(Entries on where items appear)
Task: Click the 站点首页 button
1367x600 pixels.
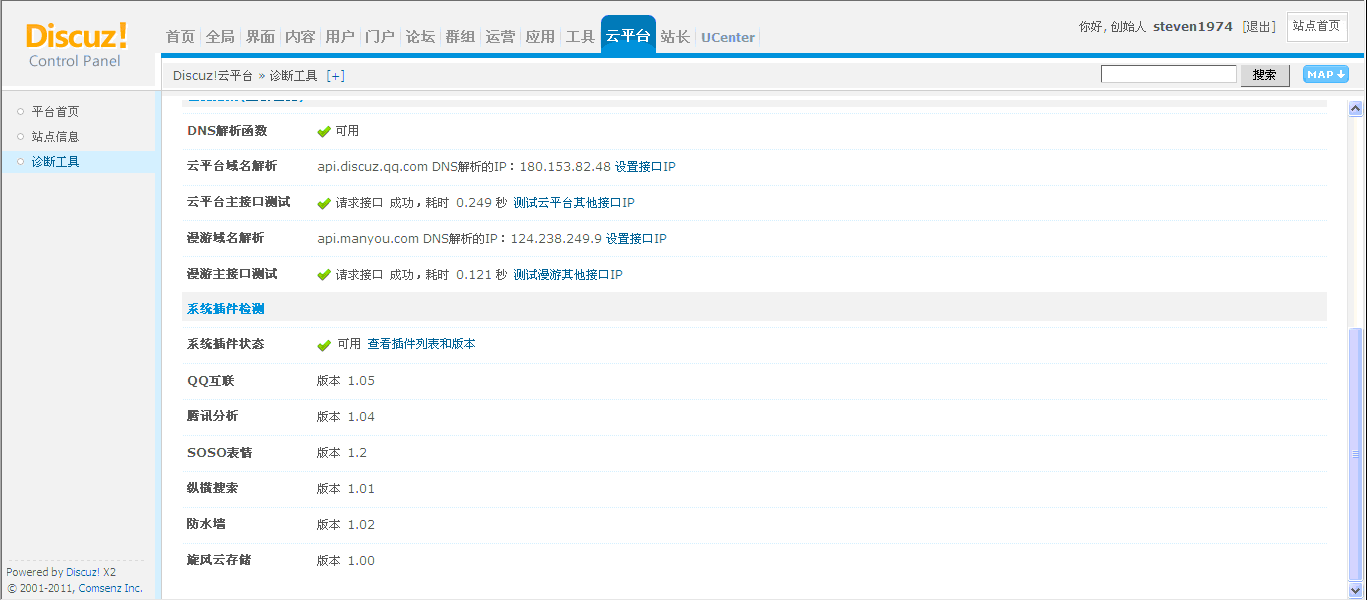Action: 1316,27
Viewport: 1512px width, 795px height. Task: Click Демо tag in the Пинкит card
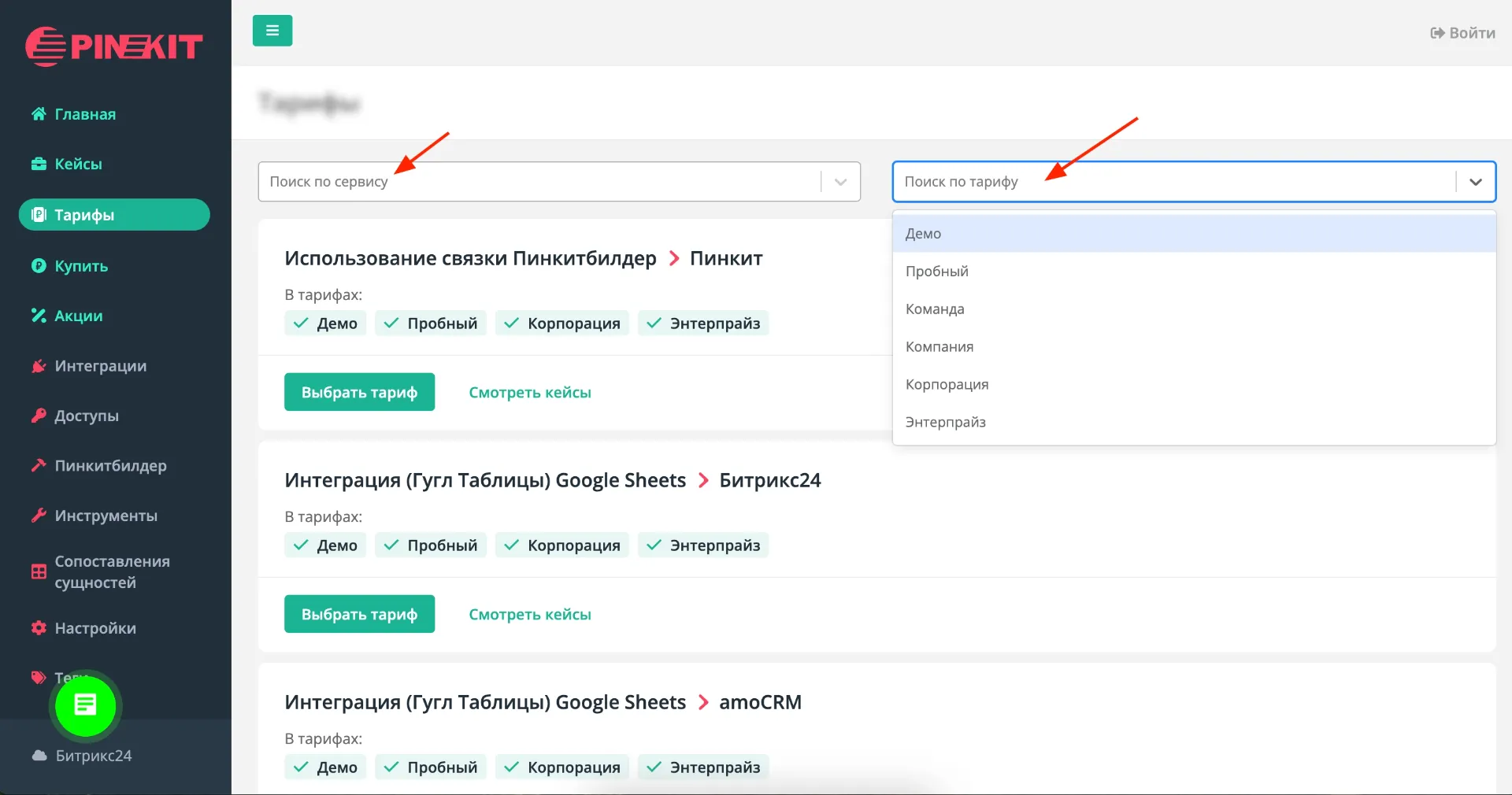pyautogui.click(x=325, y=324)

Requirement: Could you write out every line of the listing again, requests included, with each coordinate in the answers multiplied by 1.4 and rounded to a whole number, halves going up? Leave the pictures out.

Complete answer:
Task: Click the 站点首页 button
1367x600 pixels.
Action: 1842,38
Viewport: 1512px width, 795px height. Task: Click Демо tag in the Пинкит card
pyautogui.click(x=455, y=454)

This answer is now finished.